“…a breath of fresh air…”

01/28/2016     / / /

Looming on the horizon from the veritable Sunrise Ocean Bender is the eponymous album from Sons Of The Void. SOTV are the brainchild of David Max, formerly of psych rockers Tadpoles (if you unfamiliar with Tadpoles, make an effort to check’em out…some great psych rock, the ‘He Fell Into The Sky’ is especially gnarly!). Via a tenure in Genesis P.Orridge’s Psychic TV and work with Sonic Boom and Gibby Haynes amongst others, Max fell in with Nick Nobody and the Sons Of The Void story began.
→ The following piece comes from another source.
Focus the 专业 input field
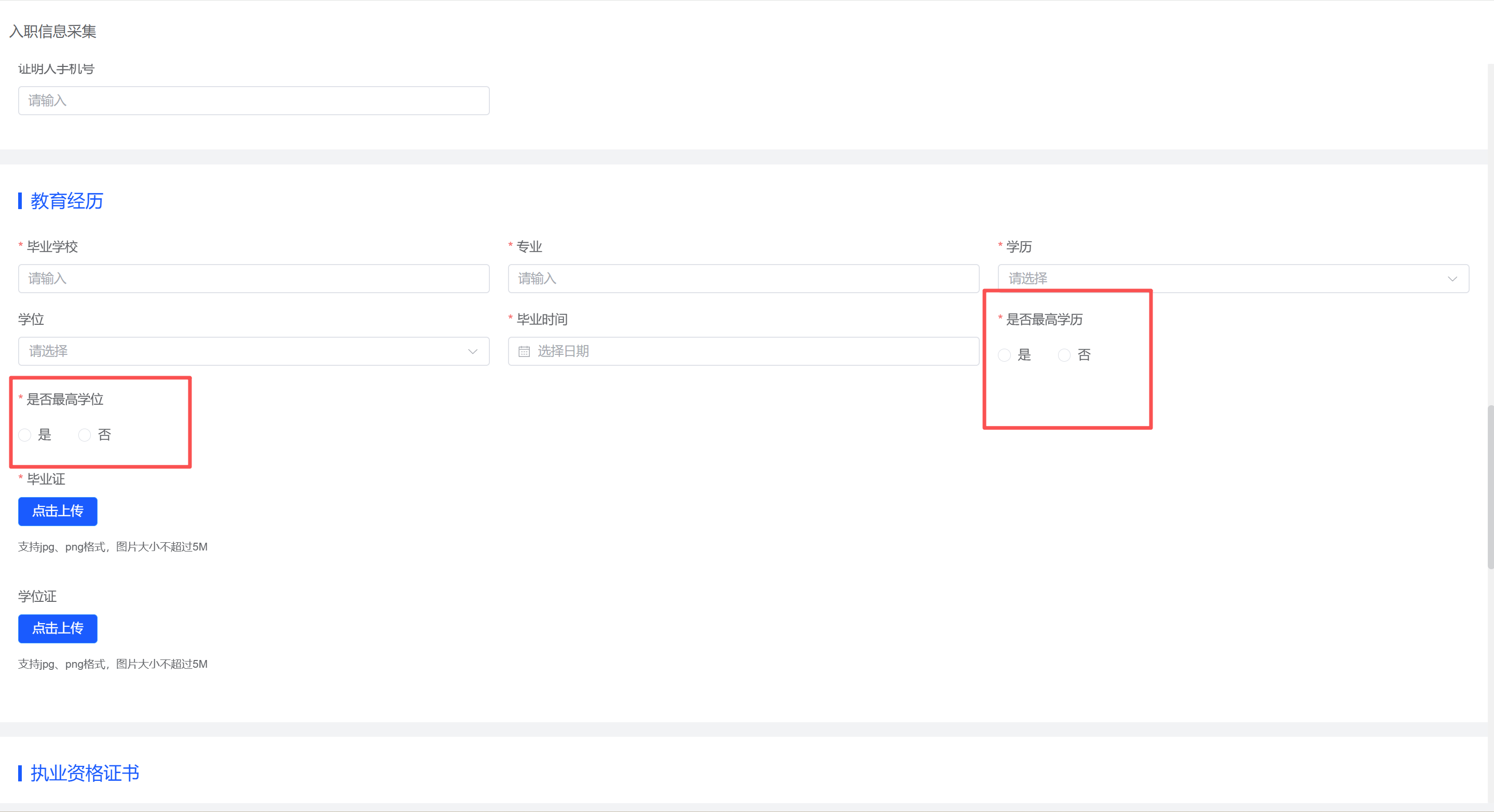Image resolution: width=1494 pixels, height=812 pixels. [x=743, y=279]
The laconic ‘Leichenblume’ opens the album; a laid back number full of sounds reminiscent of the rainforest and effects that add to rather then detract from the shimmering guitar. For a song that is about a flower, the ‘corpse flower’, that blooms only once in a blue moon and smells like death, it is a beautiful, crystalline number and a fine way in which to kick things off. ‘Don’t forget to pray’ sees some nice interplay between the americana-tinged acoustic guitar and stabs of keyboard. A nice little psych pop number that takes one back to the eighties and the Paisley Underground scene. ‘Kolliderscope’ starts with snippets of spoken word found sounds before launching into a jaunty, psych-inflected song full of echoey vocal effects and a real sense of the sixties. ‘Absorption’ has the feel of late era Beatles, with some lovely psych guitar and a rich, hazy melody. The lead out is a glorious thing to hear; dreamy psych laden with reverb and fuzz. In this reviewer’s opinion this is the standout track on the album. ‘Hope I Don’t Miss’ initially harks back to 60/70’s West Coast America and the Topanga Canyon scene, but then the fuzz kicks in becoming a wall of noise behind the vocals, before falling away again. ‘The Things We Wish’ is The Byrds brought bang up to date, with acoustic guitar and organ producing another sixties tinged tune and the vocals sensitively matching it before ‘A Kick Like That’. This track almost borders on dreampop with hushed, treated vocals and a melody that meanders along nicely, the stabs of harsh electric guitar provide some variety. Album closer ‘Little Children’ is another trip back to the Paisley Underground days and yet another melody driven number, this time accompanied by some crystal clear guitar and a fine way to wrap things up.

Max and Nobody have produced an album of understated class and elegance, full of irresistible melodies and put together with thought and sensitivity. I suppose this should come as no surprise bearing in mind Max’s musical background, but in these days of ‘turn everything up to 11’ ‘Sons Of The Void’ is a breath of fresh air and an album that will keep on giving. Although not released until March, preorders are going up at Sunrise Ocean Bender on Monday (1st February) via the label’s Big Cartel site here and the download will be available from the Bandcamp site here.